An Economist leader declares, “China’s rulers have a woman problem.” It may look familiar:
China no direct translation of the word “manosphere” but it is plagued by one nonetheless—indeed, the abuse of women on social media is every bit as poisonous there as it is in democracies. The difference is that, in a country where censors rush to silence posts they dislike, the authorities tolerate the manosphere’s vitriol and instead focus their energy on women. The cyberspace regulator’s crackdown on harmful content specifically lists “extreme feminism”, including posts that promote singledom.
Alas, it is not as different here as I would prefer.
This is just one symptom of a much broader problem that China’s old, male rulers have with the opposite sex. Unlike Asia’s other two big powers, Japan and India, China has never been led by a woman in modern times.
Unless we’re counting Edith Wilson, neither have we.
As China’s leader, Xi Jinping, has consolidated power, he has also sidelined women. The powerful Politburo, which usually has 24 members, has been exclusively male since 2022. No woman has ever made it to the more important Politburo Standing Committee. No wonder China has been tumbling down international rankings of gender equality.

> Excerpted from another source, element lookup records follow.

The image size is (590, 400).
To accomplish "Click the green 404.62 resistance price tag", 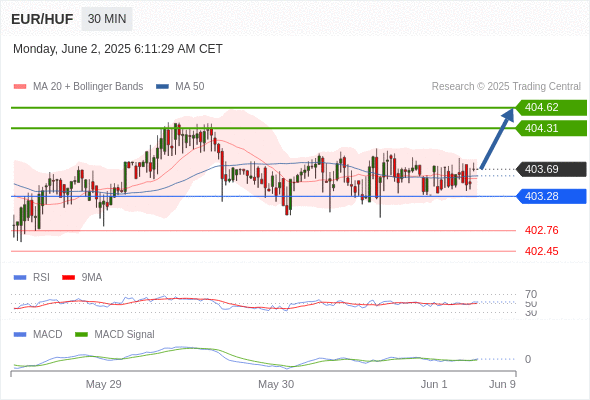I will (551, 108).
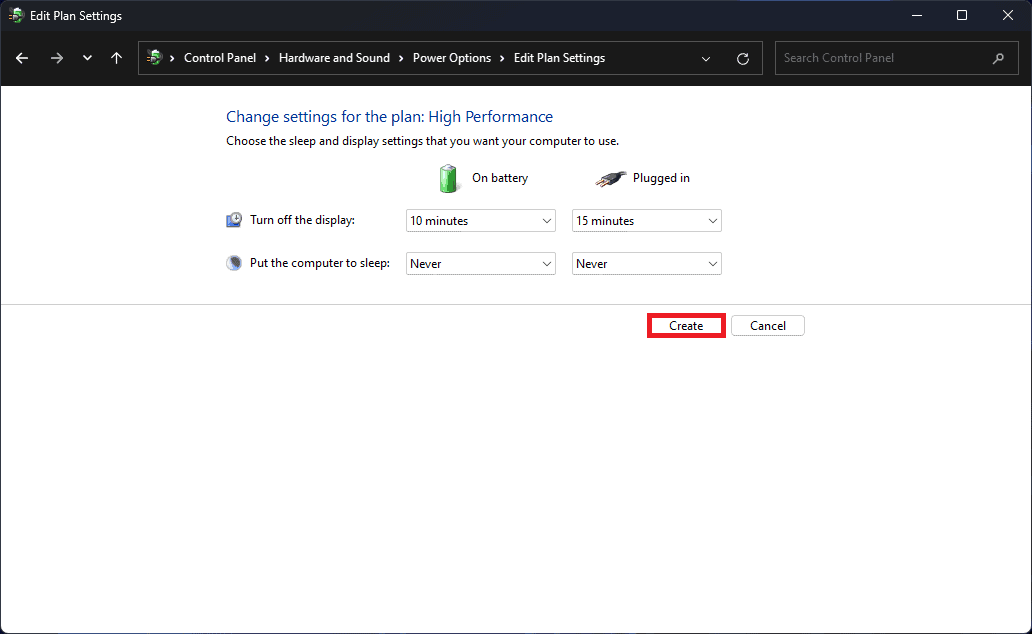Open display-off dropdown for Plugged in
1032x634 pixels.
[646, 221]
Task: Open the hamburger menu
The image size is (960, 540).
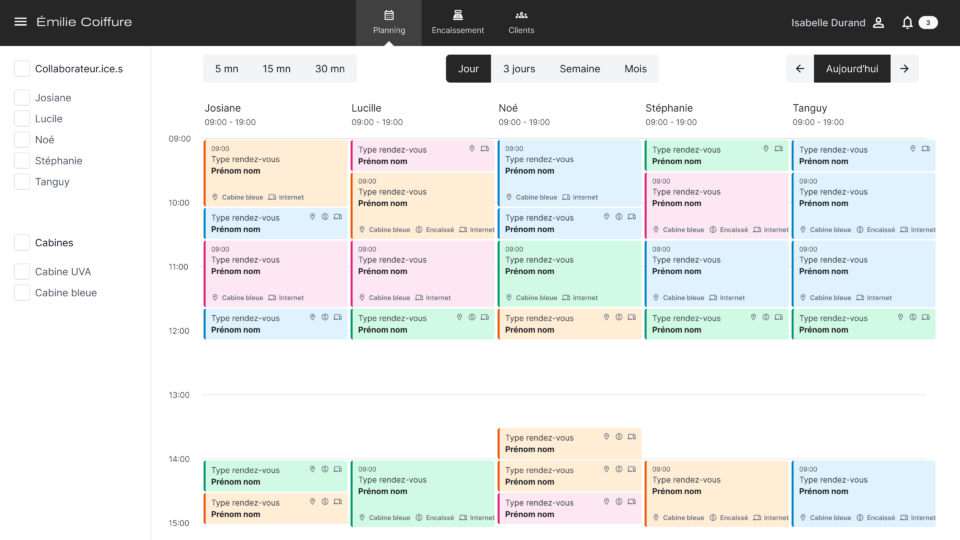Action: [20, 22]
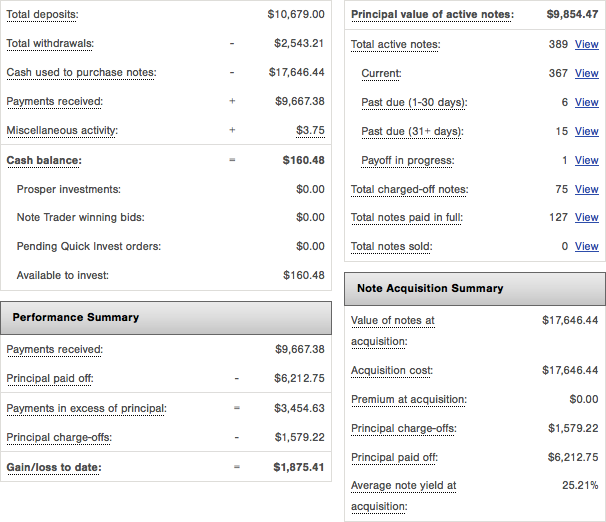This screenshot has width=606, height=522.
Task: Open View link for Total active notes
Action: pyautogui.click(x=586, y=45)
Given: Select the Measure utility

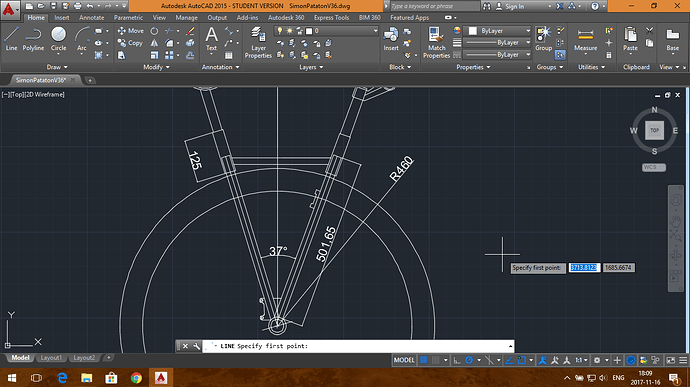Looking at the screenshot, I should pyautogui.click(x=585, y=40).
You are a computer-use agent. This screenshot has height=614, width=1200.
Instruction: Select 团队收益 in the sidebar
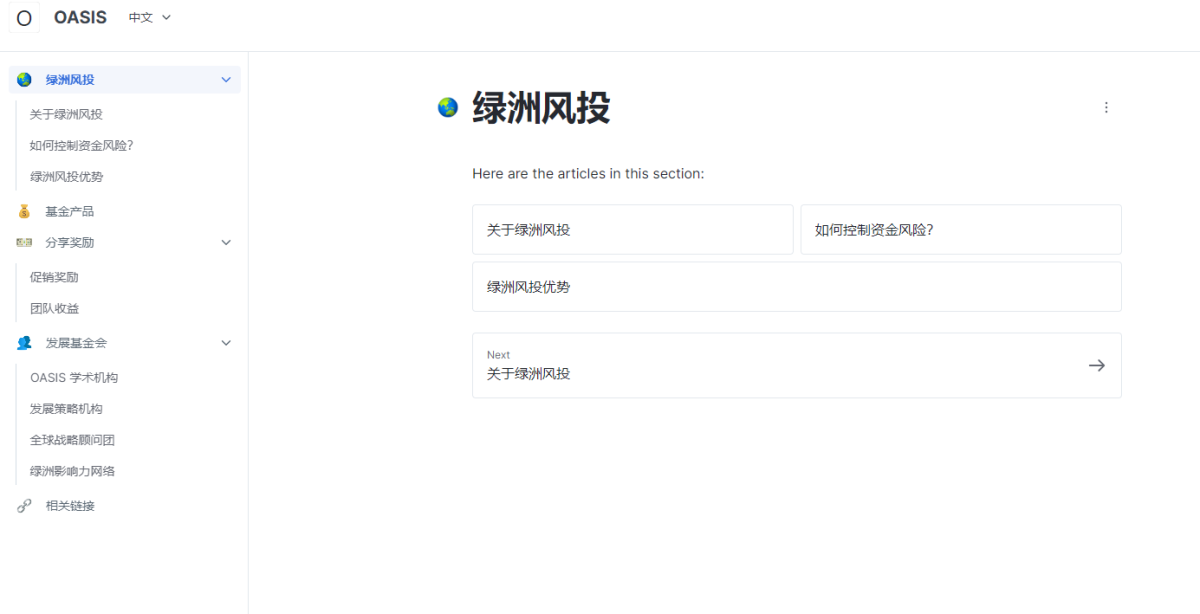coord(54,308)
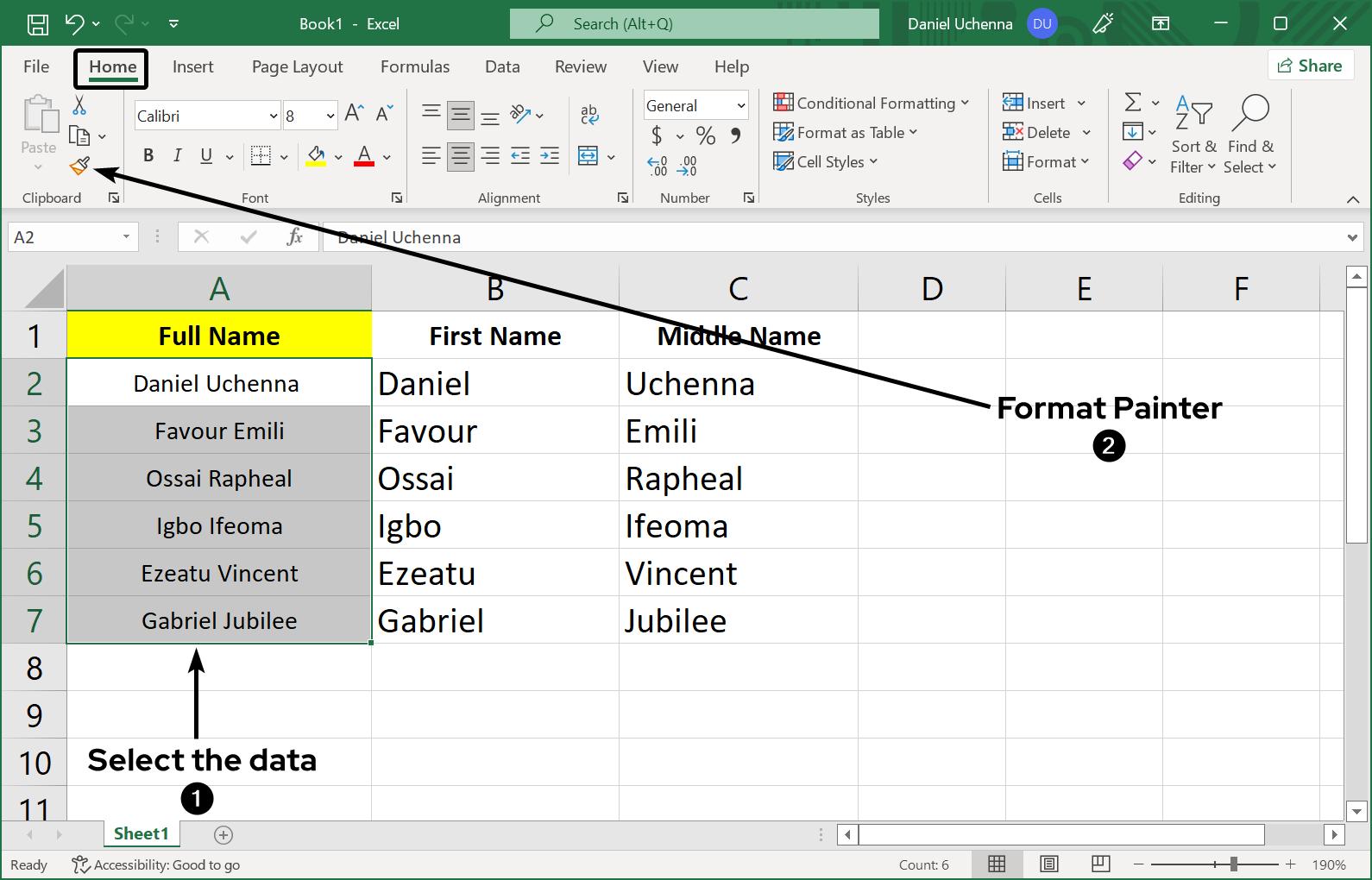Open Find & Select menu
Screen dimensions: 1372x880
[x=1249, y=135]
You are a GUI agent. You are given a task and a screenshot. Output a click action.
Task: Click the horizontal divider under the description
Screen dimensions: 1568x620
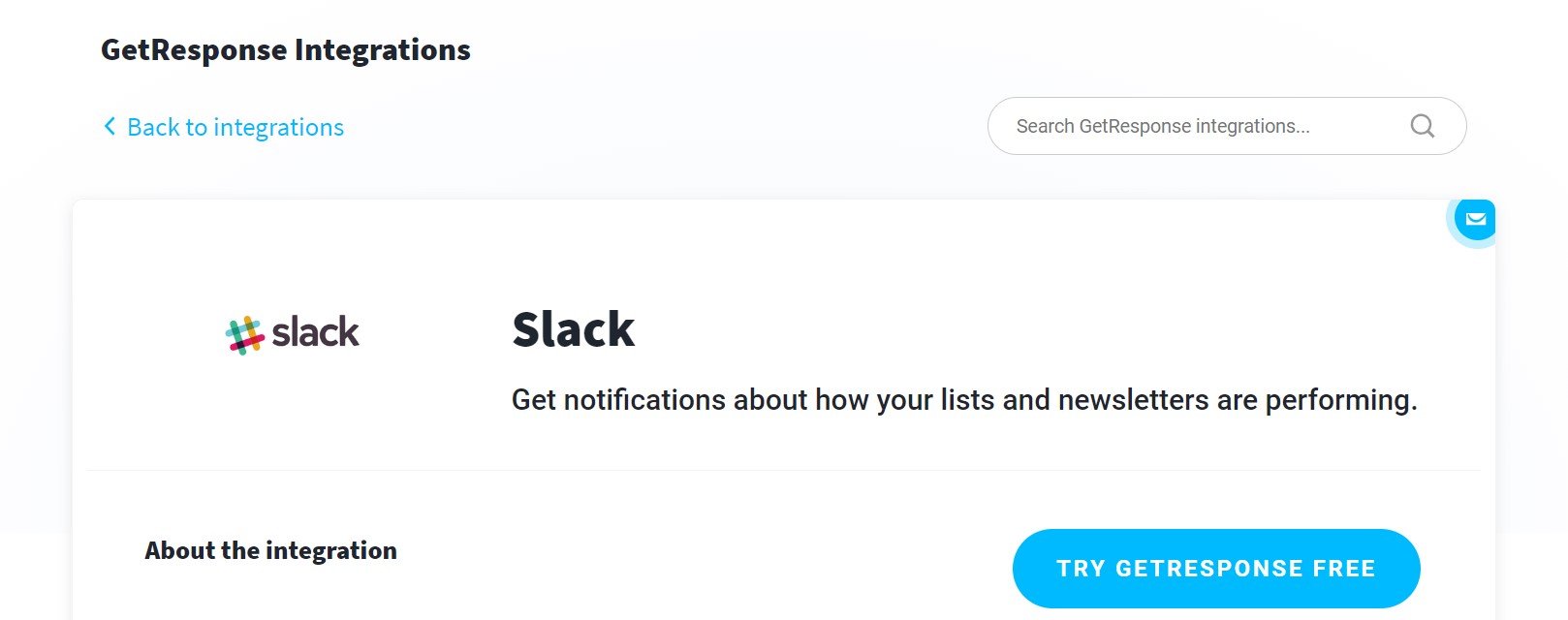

There are indeed women in our cabinet, although quite a few fewer than there were months ago.
At the heart of Communist Party policies towards women is a crushing error. The party is worried about the country’s demography. But it imagines the solution lies in browbeating women and telling them, in traditional tones, to be “virtuous wives and good mothers”. The result is an approach to women that will not only fail to realise the party’s narrow aims, but will also make countless women miserable.
Again, there are similarities here.
Mao Zedong famously claimed that women hold up “half the sky”, but you would never know it today. The party’s disastrous one-child policy, in place until 2015, led to millions of female fetuses being aborted. The inevitable result is that millions of women are now missing.
Here, thankfully, we diverge considerably. While I understand the demographic challenges that led to the One Child Policy, the consequences were predictable and, indeed, predicted.
Their absence leads to other terrible outcomes. Counting men aged 23-37 and women aged 22-36, China has 22.5m more men than women. To be a catch, a man needs an education, a solid job, a flat and, in many regions, to pay a hefty fee to his bride’s family. Around a third of young male migrants who intend to marry think they have only a 50% or lower chance of doing so by the age of 30.
As a result, resentments abound: many men, especially rural ones, are chauvinists. The sense of bitterness is likely to spread. Women make up more than half of those in higher education; men who lack education or economic prospects risk falling ever further behind.
Again, we see this here. While we don’t have the same gender imbalance (although high incarceration rates for Black males does create a milder version of it in that demographic), women have gone on to college at considerably higher rates for decades now. Since women seldom mate below their socioeconomic station, there are huge swaths of men who are essentially unmarriageable. Especially with the more desirable women to whom they feel entitled.
The prescribed policy changes are mostly China-specific:
The Chinese government cannot suddenly conjure up millions of missing women to alleviate the situation. But it could introduce policies that boost the marriage rate among Chinese women while improving the choices available to them.
One idea is to ensure that women have proper rights within marriages. The enforcement of laws on harassment, marital rape and domestic violence is woefully inadequate. More might marry if they were assured of fair treatment in cases of divorce, including payment of child support. If it were easier for wives to divorce bad husbands, more might remarry.
Still, many OECD countries have tried to encourage women to have more children, with very little success. Indeed, political, social, and economic equality makes it very difficult, indeed, to entice them to do so, given that they bear a disproportionate amount of the sacrifice.